▶ DO THIS
Please render every line of the rows below as a Markdown table with two columns, Number and Text, leaving out blank lines.

▶ DATA TO USE
· · · · ·

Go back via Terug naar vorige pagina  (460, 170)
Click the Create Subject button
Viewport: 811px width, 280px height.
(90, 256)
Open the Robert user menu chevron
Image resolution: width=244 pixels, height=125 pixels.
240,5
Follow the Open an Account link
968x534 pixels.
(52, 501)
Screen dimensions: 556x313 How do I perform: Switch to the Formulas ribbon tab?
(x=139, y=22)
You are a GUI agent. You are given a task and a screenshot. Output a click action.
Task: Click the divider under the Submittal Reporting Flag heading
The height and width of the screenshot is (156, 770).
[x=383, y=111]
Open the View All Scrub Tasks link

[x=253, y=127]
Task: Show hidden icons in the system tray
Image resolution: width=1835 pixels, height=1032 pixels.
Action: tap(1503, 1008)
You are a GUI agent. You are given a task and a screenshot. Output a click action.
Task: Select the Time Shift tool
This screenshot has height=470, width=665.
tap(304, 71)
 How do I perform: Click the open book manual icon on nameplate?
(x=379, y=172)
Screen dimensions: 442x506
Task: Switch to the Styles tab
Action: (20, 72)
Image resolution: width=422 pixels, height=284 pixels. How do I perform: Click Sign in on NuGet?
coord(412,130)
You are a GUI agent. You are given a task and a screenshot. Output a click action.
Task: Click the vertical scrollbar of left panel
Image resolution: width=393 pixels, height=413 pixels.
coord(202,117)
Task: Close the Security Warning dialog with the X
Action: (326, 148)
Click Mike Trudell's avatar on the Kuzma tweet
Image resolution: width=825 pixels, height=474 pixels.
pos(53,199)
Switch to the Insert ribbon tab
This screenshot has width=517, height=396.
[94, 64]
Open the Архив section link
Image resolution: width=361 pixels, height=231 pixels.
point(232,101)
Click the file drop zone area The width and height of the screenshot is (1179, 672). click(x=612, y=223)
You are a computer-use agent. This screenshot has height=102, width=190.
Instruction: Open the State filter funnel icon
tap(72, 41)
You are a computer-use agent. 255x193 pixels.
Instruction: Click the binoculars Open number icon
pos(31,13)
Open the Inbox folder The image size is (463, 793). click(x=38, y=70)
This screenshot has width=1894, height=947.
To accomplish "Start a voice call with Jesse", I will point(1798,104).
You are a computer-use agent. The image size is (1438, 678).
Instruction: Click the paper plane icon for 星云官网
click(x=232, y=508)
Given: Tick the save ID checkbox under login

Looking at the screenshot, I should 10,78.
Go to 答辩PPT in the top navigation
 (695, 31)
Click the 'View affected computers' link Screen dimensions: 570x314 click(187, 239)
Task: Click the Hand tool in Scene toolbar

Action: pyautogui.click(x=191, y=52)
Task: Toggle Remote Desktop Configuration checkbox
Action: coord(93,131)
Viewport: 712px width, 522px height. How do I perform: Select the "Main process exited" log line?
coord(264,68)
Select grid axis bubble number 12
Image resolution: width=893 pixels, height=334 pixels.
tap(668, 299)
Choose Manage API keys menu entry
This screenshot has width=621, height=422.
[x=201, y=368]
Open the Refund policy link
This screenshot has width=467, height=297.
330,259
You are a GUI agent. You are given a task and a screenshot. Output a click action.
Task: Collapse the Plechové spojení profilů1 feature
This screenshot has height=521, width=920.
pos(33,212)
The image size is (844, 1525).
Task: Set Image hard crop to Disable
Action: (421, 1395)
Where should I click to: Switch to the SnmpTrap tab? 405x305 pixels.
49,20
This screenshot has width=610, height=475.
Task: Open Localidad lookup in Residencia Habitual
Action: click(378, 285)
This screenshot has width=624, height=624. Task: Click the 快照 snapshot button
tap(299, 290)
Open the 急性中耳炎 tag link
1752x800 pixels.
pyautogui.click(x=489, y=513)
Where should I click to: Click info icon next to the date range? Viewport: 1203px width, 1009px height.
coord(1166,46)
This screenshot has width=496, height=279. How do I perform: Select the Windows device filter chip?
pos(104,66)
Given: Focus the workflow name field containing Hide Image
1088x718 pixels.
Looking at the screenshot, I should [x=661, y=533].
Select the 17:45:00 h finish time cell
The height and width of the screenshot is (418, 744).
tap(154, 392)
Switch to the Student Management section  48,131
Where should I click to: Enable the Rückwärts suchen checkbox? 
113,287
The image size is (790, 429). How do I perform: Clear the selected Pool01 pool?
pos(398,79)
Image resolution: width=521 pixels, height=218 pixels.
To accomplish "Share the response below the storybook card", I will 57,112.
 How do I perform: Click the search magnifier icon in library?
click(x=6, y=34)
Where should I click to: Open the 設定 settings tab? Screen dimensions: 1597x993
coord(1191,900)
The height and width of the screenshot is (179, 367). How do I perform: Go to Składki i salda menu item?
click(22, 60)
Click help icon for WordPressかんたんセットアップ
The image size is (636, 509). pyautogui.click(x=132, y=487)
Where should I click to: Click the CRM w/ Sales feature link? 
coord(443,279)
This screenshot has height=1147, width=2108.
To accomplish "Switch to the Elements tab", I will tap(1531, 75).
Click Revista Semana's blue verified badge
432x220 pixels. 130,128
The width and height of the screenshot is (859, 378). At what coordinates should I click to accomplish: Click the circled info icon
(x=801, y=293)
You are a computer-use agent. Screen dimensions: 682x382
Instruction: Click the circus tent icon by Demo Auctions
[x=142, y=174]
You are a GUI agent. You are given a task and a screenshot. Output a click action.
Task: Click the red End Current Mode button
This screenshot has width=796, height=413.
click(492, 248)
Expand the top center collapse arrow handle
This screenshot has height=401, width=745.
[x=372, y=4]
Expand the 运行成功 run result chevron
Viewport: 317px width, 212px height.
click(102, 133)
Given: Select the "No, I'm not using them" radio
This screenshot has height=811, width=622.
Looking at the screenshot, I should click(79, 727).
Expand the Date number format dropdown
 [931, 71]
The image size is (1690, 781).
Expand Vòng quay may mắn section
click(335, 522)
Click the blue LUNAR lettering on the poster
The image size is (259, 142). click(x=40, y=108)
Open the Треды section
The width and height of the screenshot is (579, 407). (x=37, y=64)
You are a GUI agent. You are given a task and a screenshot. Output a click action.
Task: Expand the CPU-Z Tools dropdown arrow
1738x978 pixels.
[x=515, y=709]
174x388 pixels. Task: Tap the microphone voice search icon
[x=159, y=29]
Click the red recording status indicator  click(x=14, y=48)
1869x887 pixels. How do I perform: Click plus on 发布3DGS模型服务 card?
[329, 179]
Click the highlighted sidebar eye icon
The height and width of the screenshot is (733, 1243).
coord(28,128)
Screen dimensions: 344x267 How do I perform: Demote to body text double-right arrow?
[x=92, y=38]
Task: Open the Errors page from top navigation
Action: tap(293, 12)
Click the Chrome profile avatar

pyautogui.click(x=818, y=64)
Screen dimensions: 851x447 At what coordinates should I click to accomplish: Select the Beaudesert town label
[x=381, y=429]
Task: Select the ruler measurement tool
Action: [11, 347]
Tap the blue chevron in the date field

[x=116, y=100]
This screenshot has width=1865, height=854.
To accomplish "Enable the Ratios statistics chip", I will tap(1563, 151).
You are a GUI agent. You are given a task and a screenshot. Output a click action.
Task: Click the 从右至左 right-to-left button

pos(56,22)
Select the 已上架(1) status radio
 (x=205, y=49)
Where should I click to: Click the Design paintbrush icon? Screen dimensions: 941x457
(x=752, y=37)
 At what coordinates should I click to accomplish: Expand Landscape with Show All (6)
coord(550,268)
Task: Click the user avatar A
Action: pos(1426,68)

· · · · ·

▶ FINISHED TASK
| Number | Text |
|---|---|
| 1 | Go back via Terug naar vorige pagina  (460, 170) |
| 2 | Click the Create Subject button |
| 3 | Viewport: 811px width, 280px height. |
| 4 | (90, 256) |
| 5 | Open the Robert user menu chevron |
| 6 | Image resolution: width=244 pixels, height=125 pixels. |
| 7 | 240,5 |
| 8 | Follow the Open an Account link |
| 9 | 968x534 pixels. |
| 10 | (52, 501) |
| 11 | Screen dimensions: 556x313 How do I perform: Switch to the Formulas ribbon tab? |
| 12 | (x=139, y=22) |
| 13 | You are a GUI agent. You are given a task and a screenshot. Output a click action. |
| 14 | Task: Click the divider under the Submittal Reporting Flag heading |
| 15 | The height and width of the screenshot is (156, 770). |
| 16 | [x=383, y=111] |
| 17 | Open the View All Scrub Tasks link |
| 18 | [x=253, y=127] |
| 19 | Task: Show hidden icons in the system tray |
| 20 | Image resolution: width=1835 pixels, height=1032 pixels. |
| 21 | Action: tap(1503, 1008) |
| 22 | You are a GUI agent. You are given a task and a screenshot. Output a click action. |
| 23 | Task: Select the Time Shift tool |
| 24 | This screenshot has height=470, width=665. |
| 25 | tap(304, 71) |
| 26 |  How do I perform: Click the open book manual icon on nameplate? |
| 27 | (x=379, y=172) |
| 28 | Screen dimensions: 442x506 |
| 29 | Task: Switch to the Styles tab |
| 30 | Action: (20, 72) |
| 31 | Image resolution: width=422 pixels, height=284 pixels. How do I perform: Click Sign in on NuGet? |
| 32 | coord(412,130) |
| 33 | You are a GUI agent. You are given a task and a screenshot. Output a click action. |
| 34 | Task: Click the vertical scrollbar of left panel |
| 35 | Image resolution: width=393 pixels, height=413 pixels. |
| 36 | coord(202,117) |
| 37 | Task: Close the Security Warning dialog with the X |
| 38 | Action: (326, 148) |
| 39 | Click Mike Trudell's avatar on the Kuzma tweet |
| 40 | Image resolution: width=825 pixels, height=474 pixels. |
| 41 | pos(53,199) |
| 42 | Switch to the Insert ribbon tab |
| 43 | This screenshot has width=517, height=396. |
| 44 | [94, 64] |
| 45 | Open the Архив section link |
| 46 | Image resolution: width=361 pixels, height=231 pixels. |
| 47 | point(232,101) |
| 48 | Click the file drop zone area The width and height of the screenshot is (1179, 672). click(x=612, y=223) |
| 49 | You are a computer-use agent. This screenshot has height=102, width=190. |
| 50 | Instruction: Open the State filter funnel icon |
| 51 | tap(72, 41) |
| 52 | You are a computer-use agent. 255x193 pixels. |
| 53 | Instruction: Click the binoculars Open number icon |
| 54 | pos(31,13) |
| 55 | Open the Inbox folder The image size is (463, 793). click(x=38, y=70) |
| 56 | This screenshot has width=1894, height=947. |
| 57 | To accomplish "Start a voice call with Jesse", I will point(1798,104). |
| 58 | You are a computer-use agent. The image size is (1438, 678). |
| 59 | Instruction: Click the paper plane icon for 星云官网 |
| 60 | click(x=232, y=508) |
| 61 | Given: Tick the save ID checkbox under login |
| 62 | Looking at the screenshot, I should 10,78. |
| 63 | Go to 答辩PPT in the top navigation |
| 64 |  (695, 31) |
| 65 | Click the 'View affected computers' link Screen dimensions: 570x314 click(187, 239) |
| 66 | Task: Click the Hand tool in Scene toolbar |
| 67 | Action: pyautogui.click(x=191, y=52) |
| 68 | Task: Toggle Remote Desktop Configuration checkbox |
| 69 | Action: coord(93,131) |
| 70 | Viewport: 712px width, 522px height. How do I perform: Select the "Main process exited" log line? |
| 71 | coord(264,68) |
| 72 | Select grid axis bubble number 12 |
| 73 | Image resolution: width=893 pixels, height=334 pixels. |
| 74 | tap(668, 299) |
| 75 | Choose Manage API keys menu entry |
| 76 | This screenshot has width=621, height=422. |
| 77 | [x=201, y=368] |
| 78 | Open the Refund policy link |
| 79 | This screenshot has width=467, height=297. |
| 80 | 330,259 |
| 81 | You are a GUI agent. You are given a task and a screenshot. Output a click action. |
| 82 | Task: Collapse the Plechové spojení profilů1 feature |
| 83 | This screenshot has height=521, width=920. |
| 84 | pos(33,212) |
| 85 | The image size is (844, 1525). |
| 86 | Task: Set Image hard crop to Disable |
| 87 | Action: (421, 1395) |
| 88 | Where should I click to: Switch to the SnmpTrap tab? 405x305 pixels. |
| 89 | 49,20 |
| 90 | This screenshot has width=610, height=475. |
| 91 | Task: Open Localidad lookup in Residencia Habitual |
| 92 | Action: click(378, 285) |
| 93 | This screenshot has width=624, height=624. Task: Click the 快照 snapshot button |
| 94 | tap(299, 290) |
| 95 | Open the 急性中耳炎 tag link |
| 96 | 1752x800 pixels. |
| 97 | pyautogui.click(x=489, y=513) |
| 98 | Where should I click to: Click info icon next to the date range? Viewport: 1203px width, 1009px height. |
| 99 | coord(1166,46) |
| 100 | This screenshot has width=496, height=279. How do I perform: Select the Windows device filter chip? |
| 101 | pos(104,66) |
| 102 | Given: Focus the workflow name field containing Hide Image |
| 103 | 1088x718 pixels. |
| 104 | Looking at the screenshot, I should [x=661, y=533]. |
| 105 | Select the 17:45:00 h finish time cell |
| 106 | The height and width of the screenshot is (418, 744). |
| 107 | tap(154, 392) |
| 108 | Switch to the Student Management section  48,131 |
| 109 | Where should I click to: Enable the Rückwärts suchen checkbox?  |
| 110 | 113,287 |
| 111 | The image size is (790, 429). How do I perform: Clear the selected Pool01 pool? |
| 112 | pos(398,79) |
| 113 | Image resolution: width=521 pixels, height=218 pixels. |
| 114 | To accomplish "Share the response below the storybook card", I will 57,112. |
| 115 |  How do I perform: Click the search magnifier icon in library? |
| 116 | click(x=6, y=34) |
| 117 | Where should I click to: Open the 設定 settings tab? Screen dimensions: 1597x993 |
| 118 | coord(1191,900) |
| 119 | The height and width of the screenshot is (179, 367). How do I perform: Go to Składki i salda menu item? |
| 120 | click(22, 60) |
| 121 | Click help icon for WordPressかんたんセットアップ |
| 122 | The image size is (636, 509). pyautogui.click(x=132, y=487) |
| 123 | Where should I click to: Click the CRM w/ Sales feature link?  |
| 124 | coord(443,279) |
| 125 | This screenshot has height=1147, width=2108. |
| 126 | To accomplish "Switch to the Elements tab", I will tap(1531, 75). |
| 127 | Click Revista Semana's blue verified badge |
| 128 | 432x220 pixels. 130,128 |
| 129 | The width and height of the screenshot is (859, 378). At what coordinates should I click to accomplish: Click the circled info icon |
| 130 | (x=801, y=293) |
| 131 | You are a computer-use agent. Screen dimensions: 682x382 |
| 132 | Instruction: Click the circus tent icon by Demo Auctions |
| 133 | [x=142, y=174] |
| 134 | You are a GUI agent. You are given a task and a screenshot. Output a click action. |
| 135 | Task: Click the red End Current Mode button |
| 136 | This screenshot has width=796, height=413. |
| 137 | click(492, 248) |
| 138 | Expand the top center collapse arrow handle |
| 139 | This screenshot has height=401, width=745. |
| 140 | [x=372, y=4] |
| 141 | Expand the 运行成功 run result chevron |
| 142 | Viewport: 317px width, 212px height. |
| 143 | click(102, 133) |
| 144 | Given: Select the "No, I'm not using them" radio |
| 145 | This screenshot has height=811, width=622. |
| 146 | Looking at the screenshot, I should click(79, 727). |
| 147 | Expand the Date number format dropdown |
| 148 |  [931, 71] |
| 149 | The image size is (1690, 781). |
| 150 | Expand Vòng quay may mắn section |
| 151 | click(335, 522) |
| 152 | Click the blue LUNAR lettering on the poster |
| 153 | The image size is (259, 142). click(x=40, y=108) |
| 154 | Open the Треды section |
| 155 | The width and height of the screenshot is (579, 407). (x=37, y=64) |
| 156 | You are a GUI agent. You are given a task and a screenshot. Output a click action. |
| 157 | Task: Expand the CPU-Z Tools dropdown arrow |
| 158 | 1738x978 pixels. |
| 159 | [x=515, y=709] |
| 160 | 174x388 pixels. Task: Tap the microphone voice search icon |
| 161 | [x=159, y=29] |
| 162 | Click the red recording status indicator  click(x=14, y=48) |
| 163 | 1869x887 pixels. How do I perform: Click plus on 发布3DGS模型服务 card? |
| 164 | [329, 179] |
| 165 | Click the highlighted sidebar eye icon |
| 166 | The height and width of the screenshot is (733, 1243). |
| 167 | coord(28,128) |
| 168 | Screen dimensions: 344x267 How do I perform: Demote to body text double-right arrow? |
| 169 | [x=92, y=38] |
| 170 | Task: Open the Errors page from top navigation |
| 171 | Action: tap(293, 12) |
| 172 | Click the Chrome profile avatar |
| 173 | pyautogui.click(x=818, y=64) |
| 174 | Screen dimensions: 851x447 At what coordinates should I click to accomplish: Select the Beaudesert town label |
| 175 | [x=381, y=429] |
| 176 | Task: Select the ruler measurement tool |
| 177 | Action: [11, 347] |
| 178 | Tap the blue chevron in the date field |
| 179 | [x=116, y=100] |
| 180 | This screenshot has width=1865, height=854. |
| 181 | To accomplish "Enable the Ratios statistics chip", I will tap(1563, 151). |
| 182 | You are a GUI agent. You are given a task and a screenshot. Output a click action. |
| 183 | Task: Click the 从右至左 right-to-left button |
| 184 | pos(56,22) |
| 185 | Select the 已上架(1) status radio |
| 186 |  (x=205, y=49) |
| 187 | Where should I click to: Click the Design paintbrush icon? Screen dimensions: 941x457 |
| 188 | (x=752, y=37) |
| 189 |  At what coordinates should I click to accomplish: Expand Landscape with Show All (6) |
| 190 | coord(550,268) |
| 191 | Task: Click the user avatar A |
| 192 | Action: pos(1426,68) |